MEDITATION BOOSTS THE IMMUNE SYSTEM
It’s all the vibe now, meditation and mindfulness help boost your immune system but why? According to a 2014 study by Kenney and Ganta in the Comprehensive Physiology Journal, the autonomic nervous system and the immune system are no longer independent as once believed. What does this mean for your meditation practice and your immune system?
BODY and BREATH
According to Justin Michael Williams, in his book, “Stay Woke,” deep exhales activate the vagus nerve, calms the heart, enables digestion, strengthens the immune system, and deepens our experience of compassion.” The vagus nerve interfaces with the parasympathetic control of the heart, lungs, and digestive system. Meditation that includes cleansing breaths or the practice of deep exhalation activates the parasympathetic state of the autonomic nervous system (ANS), in other words, puts us into a relaxed, restful state. Deep exhales, often called cleansing breaths in meditation, effect your immune system by deactivating your fight or flight response (sympathetic state) and activating the parasympathetic or resting state.
ENOUGH SCIENCE, RELAX
When my kids worked themselves up into a near panic attack and came running into to report their grievance, I told them to first take a deep breath in through their nose and out their mouth. Count to ten. Better yet, exhale fully, then take three calming breaths, in through your nose and out through your mouth. Feel better? Now, what was that you wanted?

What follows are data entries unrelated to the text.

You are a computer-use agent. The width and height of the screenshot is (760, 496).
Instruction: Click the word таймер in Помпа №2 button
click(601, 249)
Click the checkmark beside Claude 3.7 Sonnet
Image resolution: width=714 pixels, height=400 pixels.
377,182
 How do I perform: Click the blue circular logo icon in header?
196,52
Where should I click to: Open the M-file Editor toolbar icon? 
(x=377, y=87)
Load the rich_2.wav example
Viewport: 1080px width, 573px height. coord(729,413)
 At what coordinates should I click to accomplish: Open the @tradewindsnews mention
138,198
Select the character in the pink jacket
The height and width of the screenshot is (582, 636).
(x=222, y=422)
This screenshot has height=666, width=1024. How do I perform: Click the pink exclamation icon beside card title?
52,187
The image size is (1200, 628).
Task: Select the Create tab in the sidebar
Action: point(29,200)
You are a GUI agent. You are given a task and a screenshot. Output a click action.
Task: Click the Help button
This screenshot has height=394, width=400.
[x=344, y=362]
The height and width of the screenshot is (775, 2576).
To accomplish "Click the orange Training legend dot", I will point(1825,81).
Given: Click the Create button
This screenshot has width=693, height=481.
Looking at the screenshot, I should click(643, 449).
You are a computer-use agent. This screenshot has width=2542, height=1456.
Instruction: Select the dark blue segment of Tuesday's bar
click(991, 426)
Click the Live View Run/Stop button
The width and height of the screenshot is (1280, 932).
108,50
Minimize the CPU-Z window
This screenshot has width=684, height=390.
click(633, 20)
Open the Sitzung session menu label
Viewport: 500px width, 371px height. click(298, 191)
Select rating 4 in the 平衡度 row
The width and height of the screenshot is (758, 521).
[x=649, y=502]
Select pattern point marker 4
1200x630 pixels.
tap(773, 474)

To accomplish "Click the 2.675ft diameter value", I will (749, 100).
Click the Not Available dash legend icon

Chances are you already have some calming regimens in your arsenal including meditation practices you don’t even call meditation. You don ‘t have to get wrapped up like a pretzel to enjoy the benefits of meditation. Just come to a place of rest. I love the the comfort of my hammock (they are not just for napping.) I find the gentle rocking is soothing.
In the summer, you will find me gentling rocking to the waves on my floating mat. Here I was meditating on the water all these years and I didn’t even know I was meditating. Find a place where you can rest without falling asleep. I think of meditation as that place of peace right before you doze off. But it’s also that place where you might be admiring a starlit sky or a sunset over the water or a cloud floating by. It might be a place where you are quieting your mind with your eyes closed.
BREATH
Do not forget to breathe. The most important breath is the deep exhale. It’s the breath that activates your parasympathetic nervous system; relieving you of stress and strengthening your immune system.
Exhale comes before inhale. You can’t breath in more air until you let go of the air you have. Roll your belly up like tube of tooth paste empty your belly, then blow the air out your mouth. Exhale then relax, the inhale comes naturally.
SIMPLE PRACTICE
Come to a place a of rest and exhale.